In the traditional setting, without RTOs, and with utilities controlling generation, transmission, and distribution, state regulators are involved in both the permitting and the rate making. If development costs should become stranded for a lack of permits before construction begins (NIMBY comes to mind), the utility can recover its sunk costs on showing a good-faith effort to obtain the necessary authorizations. And once construction begins, a tracking account (AFUDC-allowance for funds used during construction) will allow the utility to accrue a return on investment until such time as the asset qualifies as "used and useful" and is added to the rate base.
By contrast, investors lack a proven road map in the case of RTOs, where transmission is unbundled and the case lies within the jurisdiction of the Federal Energy Regulatory Commission (FERC). Utilities might well harbor concerns that transmission development costs could end up stranded.
Nevertheless, a careful look at the risk involved reveals a hint of policy taking shape in a variety of novel cases.
Construction Costs: Proof of Reasonableness
FERC has provided a strong signal about reasonable transmission construction costs, in a dispute over Sempra's $2 million expansion of California's import capacity. Approximately 900 MW were proposed, but the state of California objected on the basis that the costs incurred were not reasonable.
Of course, it is nothing new for regulators to conduct a review of reasonableness of costs at the time a new asset is placed in service. Yet the case is notable, as FERC dismissed the state's objections as unsupported, and signaled how it will weigh evidence in these types of cases. FERC's assessment of the costs and benefits is important, and provides much needed guidance.
In fact, FERC went so far as to encourage additional expansion, providing an advance opinion, that stated further tie expansion with Mexico was virtually a "no brainer."
Larger RTO-driven projects present far greater dollar disputes, and the added potential of state regulators pushing a single project's costs across service boundaries. If the project had involved $2 billion and more local jurisdictions, as it might under an RTO, continued uncertainty about the strictness of FERC's review standard could chill development. The Sempra case involved unfortunate political dynamics, but FERC's resolution of the dispute goes a long way to dispel investor concerns.1
Socializing the Costs: Proving System-wide Benefits
An RTO decision for an upgrade likely will affect the rate and risk structure of the transmission owner's investment. For example, the owner's risk may depend on the subjective determinations an RTO makes about whether the new investment has system-wide benefits.
If the RTO makes such a finding, it may be argued that the costs should be "rolled into" regional embedded costs, as are upgrades that enhance stability and must-run contracts with certain generators. In fact, with an RTO opinion on system-wide benefits, the risk of a stranded investment should be quite low. Any energized high-voltage line (unless it is radial) that is certified as offering system-wide benefits is probably always going to carry some trickle of power due to Kirchoff's law.
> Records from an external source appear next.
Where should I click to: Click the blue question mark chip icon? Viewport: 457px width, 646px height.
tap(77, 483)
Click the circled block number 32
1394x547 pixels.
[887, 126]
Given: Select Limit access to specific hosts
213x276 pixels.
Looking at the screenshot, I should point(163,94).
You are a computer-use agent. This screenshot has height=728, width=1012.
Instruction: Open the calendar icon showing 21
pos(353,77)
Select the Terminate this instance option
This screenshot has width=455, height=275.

Continued "usefulness" is more assured than it is for projects that lack system-wide benefits.
The more realistic source of risk of stranded investment comes before the line is energized.
In such a case, when transmission is planned in an RTO or ISO (independent system operator) context, the project may combine merchant and regulated participation, and cross jurisdictional lines, service territories, and state boundaries. FERC is just beginning to develop case law in this area, in a test case involving California's long-standing Path 15 bottleneck, and has taken the first tentative step in approving a three-party deal involving public and private interests.()
Revenue collection on behalf of joint developers likely will involve the California ISO. If, hypothetically, the project ultimately cannot be permitted, collection of development costs will be reviewed in an entirely new context. Even if the project is permitted, the ISO's revenue collection on behalf of a consortium presents novel return on equity (ROE) issues. Is the ISO to collect ROE for some (FERC regulated) members of the consortium, or all? For entities not FERC regulated, should the same ROE be used?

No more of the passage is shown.